Morrison Building: collective housing that respects the suburbs
- Architecture: BBOA - Balparda Brunel Architecture Office
- Photography: Javier Agustín Rojas
The Morrison Building is located in Fisherton, a suburban neighborhood west of the city of Rosario, Argentina, with a history marked by its railway origins and a residential fabric of single-family homes with gardens and sloping roofs.
BBOA takes this context as its starting point: far from imposing, it proposes an architecture that responds to the climate, the environment and the need for densification.
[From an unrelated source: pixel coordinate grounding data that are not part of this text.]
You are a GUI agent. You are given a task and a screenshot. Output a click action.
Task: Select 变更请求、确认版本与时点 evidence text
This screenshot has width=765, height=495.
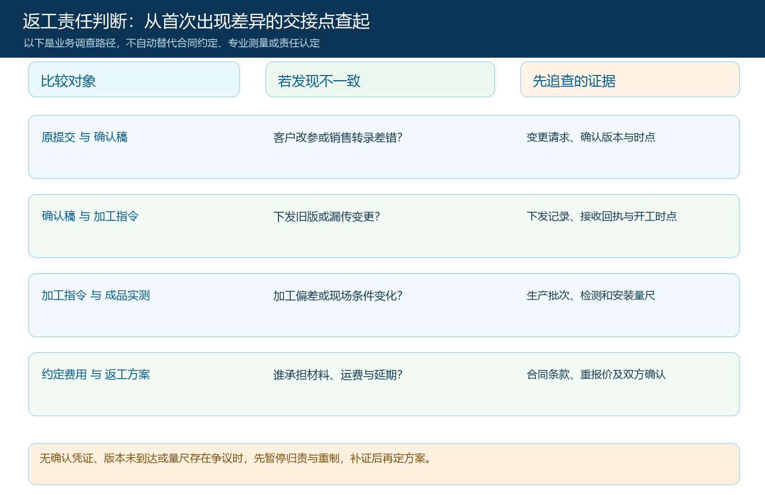[x=591, y=137]
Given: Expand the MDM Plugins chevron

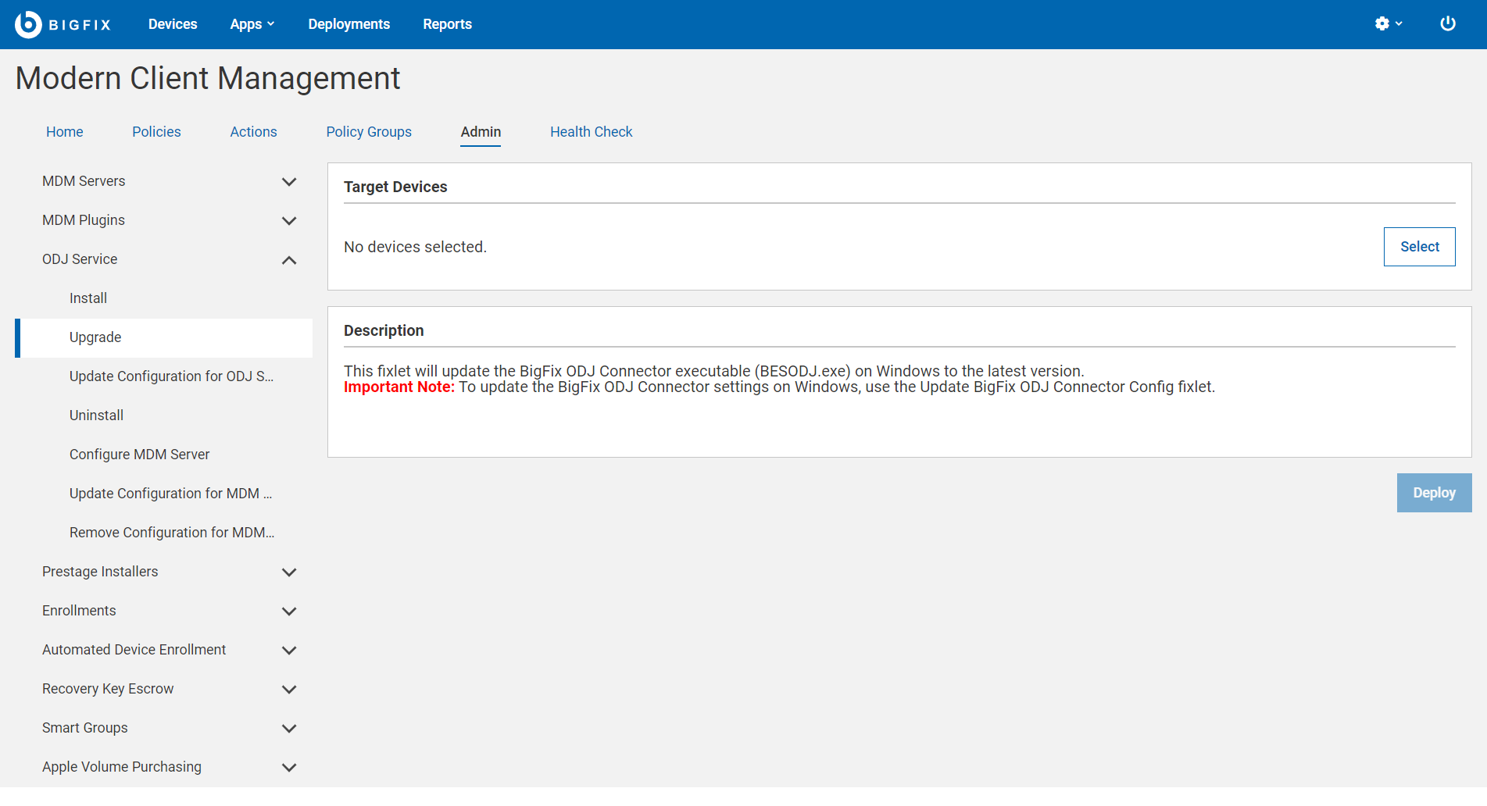Looking at the screenshot, I should 288,221.
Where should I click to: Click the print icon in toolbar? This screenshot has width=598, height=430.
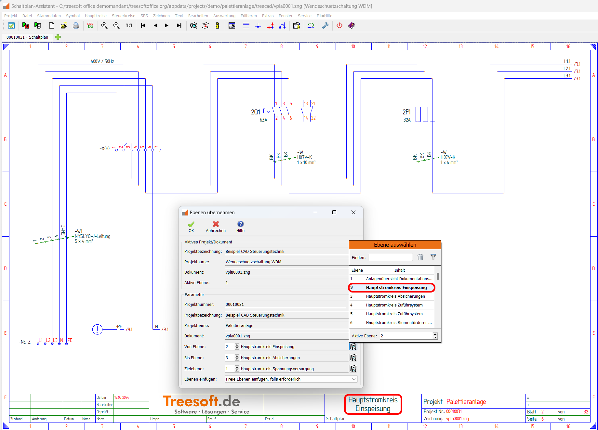76,26
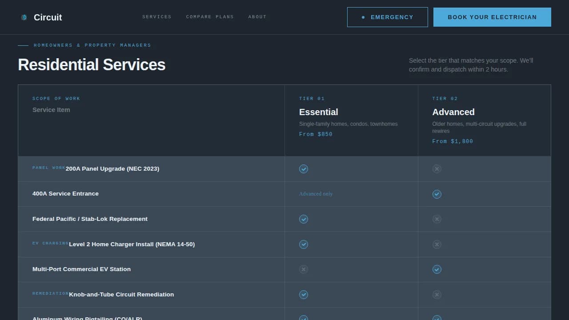Click the Emergency button
This screenshot has width=569, height=320.
pos(387,17)
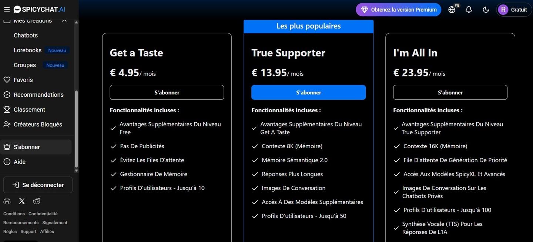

The project -completed in 2020- groups seven dwellings of 100 m² each, designed to multiply density without sacrificing identity or quality of life.
Recognizable volumes, honest materiality
Each unit of the complex maintains the typology recognizable in the area: gable roof, exposed brick walls and modest structure.
This use of brick as the main material responds to a desire for continuity with the local building tradition, giving the complex a formal coherence that dialogues with the neighboring houses, without stridency or abrupt breaks.
The structure is organized on two floors: ground floor for public spaces, upstairs for bedrooms, articulated through an interior core that concentrates stairs, kitchen and toilets.
Diversity within repetition
Although the houses share the same program and surface area, BBOA generates subtle variations -rotations, orientations, variations in openings- so that no house is perceived as an exact copy of another. This strategy avoids monotony and reinforces the idea of “free perimeter”: all the units have a certain amplitude and visual contact with the exterior.
In addition, the complex is articulated around interstitial spaces: gardens, corridors, courtyards and green areas that reactivate the human scale and offer privacy without isolating.
Tamed interior: comfort on a human scale
Within each home, the layout seeks uncomplicated efficiency: fluid spaces, well-lit rooms, adequate ventilation and sober materials. The use of brick, wood and woodwork in neutral tones reinforces a durable and discreet aesthetic.
The houses do not seek spectacle -there are no large volumes or artifice-, but rather well-measured simplicity: a conscious domestic proposal that understands that the house, before being exhibited, must accommodate life.
Responsible density, preserved identity
The main challenge of the project was to densify a plot without losing the qualities of a suburban neighborhood: vegetation, visual permeability, residential identity. BBOA solved it by maintaining the scale of the houses, respecting the local aesthetics and generating common spaces that reinforce the community.
Thus, the Morrison Building demonstrates that increases in density should not imply a loss of spatial quality or urban coherence. On the contrary: they can be an opportunity to redefine the collective without renouncing the domestic.